King contends the court's refusal to conduct a hearing on RLDS' motion to dismiss was violative of its rights to due process and was in contravention of Rules 55.27(a) and 74.04(c). Although RLDS delineated its pleading a motion to dismiss and the trial court employed the term "dismissed" in its order, the court's action was in essence a grant of summary judgment in favor of RLDS. Rule 55.27(a) enumerates twelve possible defenses which may be raised by motion. As noted above, RLDS claimed that King's count alleging tortious interference of contract was barred by the doctrine of collateral estoppel, res judicata, "compulsory joinder of all claims into one action" and "the prohibition against splitting or severing causes of action." While not expressly stated in the Rule, defenses of res judicata and issue preclusion are in essence defenses alleging the plaintiff has failed to state a claim upon which relief may be granted. Rule 55.27(a)(6); Terre Du Lac Association, Inc. v. Terre Du Lac, Inc., 737 S.W.2d 206, 212 (Mo.App.1987); Johnson v. Raban, 702 S.W.2d 134, 136 (Mo.App.1985). Such defenses may succeed only if uncontroverted facts demonstrate the present suit is groundless, Johnson v. Raban, 702 S.W.2d at 136, but the trial court must take judicial notice of the prior judgment. Terre Du Lac Association, Inc. v. Terre Du Lac, Inc., 737 S.W.2d at 212. 3

Rule 55.27(a) further provides:

If, on a motion asserting the defense numbered (6) to dismiss for failure of the pleading to state a claim upon which relief can be granted, matters outside the pleadings are presented to and not excluded by the court, the motion shall be treated as one for summary judgment and disposed of as provided in Rule 74.04, and all parties shall be given reasonable opportunity to present all material made pertinent to such a motion by Rule 74.04. (emphasis added)

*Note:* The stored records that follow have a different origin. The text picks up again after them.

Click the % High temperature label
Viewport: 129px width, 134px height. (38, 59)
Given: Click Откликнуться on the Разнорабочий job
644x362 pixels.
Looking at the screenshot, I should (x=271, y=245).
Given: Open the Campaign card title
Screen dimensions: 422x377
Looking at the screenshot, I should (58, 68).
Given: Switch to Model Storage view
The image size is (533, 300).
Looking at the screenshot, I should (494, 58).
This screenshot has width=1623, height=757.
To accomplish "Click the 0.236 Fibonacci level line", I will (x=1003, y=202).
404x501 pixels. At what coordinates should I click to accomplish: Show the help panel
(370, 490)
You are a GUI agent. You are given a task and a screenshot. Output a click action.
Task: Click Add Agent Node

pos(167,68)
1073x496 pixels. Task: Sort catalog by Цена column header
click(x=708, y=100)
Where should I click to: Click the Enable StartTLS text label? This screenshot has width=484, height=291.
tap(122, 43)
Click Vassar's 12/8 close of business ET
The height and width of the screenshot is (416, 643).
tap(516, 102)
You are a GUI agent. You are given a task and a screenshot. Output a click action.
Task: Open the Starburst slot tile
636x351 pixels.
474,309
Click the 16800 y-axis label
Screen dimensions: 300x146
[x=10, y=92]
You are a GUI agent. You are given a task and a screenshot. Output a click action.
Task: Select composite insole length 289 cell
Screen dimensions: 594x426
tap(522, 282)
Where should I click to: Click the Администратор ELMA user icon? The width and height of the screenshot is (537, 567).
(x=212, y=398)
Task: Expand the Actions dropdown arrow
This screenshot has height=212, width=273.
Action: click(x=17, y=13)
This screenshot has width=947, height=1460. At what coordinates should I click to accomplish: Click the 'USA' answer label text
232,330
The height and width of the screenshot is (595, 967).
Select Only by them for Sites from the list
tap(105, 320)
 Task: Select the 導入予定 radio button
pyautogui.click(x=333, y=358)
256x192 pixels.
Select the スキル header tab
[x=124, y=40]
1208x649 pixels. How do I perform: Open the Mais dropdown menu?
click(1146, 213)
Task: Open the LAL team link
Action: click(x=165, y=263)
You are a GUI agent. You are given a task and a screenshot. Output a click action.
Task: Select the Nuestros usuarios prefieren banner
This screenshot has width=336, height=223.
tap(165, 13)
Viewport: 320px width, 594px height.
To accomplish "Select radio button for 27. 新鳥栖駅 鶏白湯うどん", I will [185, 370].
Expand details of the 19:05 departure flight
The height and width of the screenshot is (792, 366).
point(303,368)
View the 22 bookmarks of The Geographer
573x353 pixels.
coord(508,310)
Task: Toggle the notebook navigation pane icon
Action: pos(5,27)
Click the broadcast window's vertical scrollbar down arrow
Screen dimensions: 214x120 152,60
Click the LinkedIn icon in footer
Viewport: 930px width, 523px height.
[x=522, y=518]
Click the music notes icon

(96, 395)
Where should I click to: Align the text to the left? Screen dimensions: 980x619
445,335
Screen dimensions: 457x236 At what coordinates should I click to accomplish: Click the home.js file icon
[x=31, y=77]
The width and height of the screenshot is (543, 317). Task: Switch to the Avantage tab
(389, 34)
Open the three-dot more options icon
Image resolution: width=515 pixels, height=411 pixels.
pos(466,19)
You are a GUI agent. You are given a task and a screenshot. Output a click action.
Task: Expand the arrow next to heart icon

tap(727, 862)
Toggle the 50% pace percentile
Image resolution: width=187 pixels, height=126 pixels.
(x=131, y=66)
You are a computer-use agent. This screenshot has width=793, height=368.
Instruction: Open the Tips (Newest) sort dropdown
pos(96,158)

Interpreting this rule, the court in Black Leaf Products Company v. Chemsico, Inc., 678 S.W.2d 827 (Mo.App.1984), held that a movant submitting various exhibits including a deposition with its motion to dismiss had transformed the action to one for summary judgment, id., 678 S.W.2d at 829, and though the trial court termed its action a dismissal, introduction of matters outside the pleadings which were accepted and considered by the court, automatically transformed the action. Id.

Such is this case. With its motion to dismiss, RLDS attached four exhibits: copies of the original petition in King I, the underlying contract, the court's order in King I granting the directed verdict, and the court's judgment in King I. King responded with its affidavit in opposition accompanied by the following: copies of all jury instructions from King I, a partial transcript of the King I testimony and a copy of RLDS' motion for directed verdict filed in King I. The acceptance and consideration of this evidence by the court effectively "transformed" the proceeding to one under Rule 74.04.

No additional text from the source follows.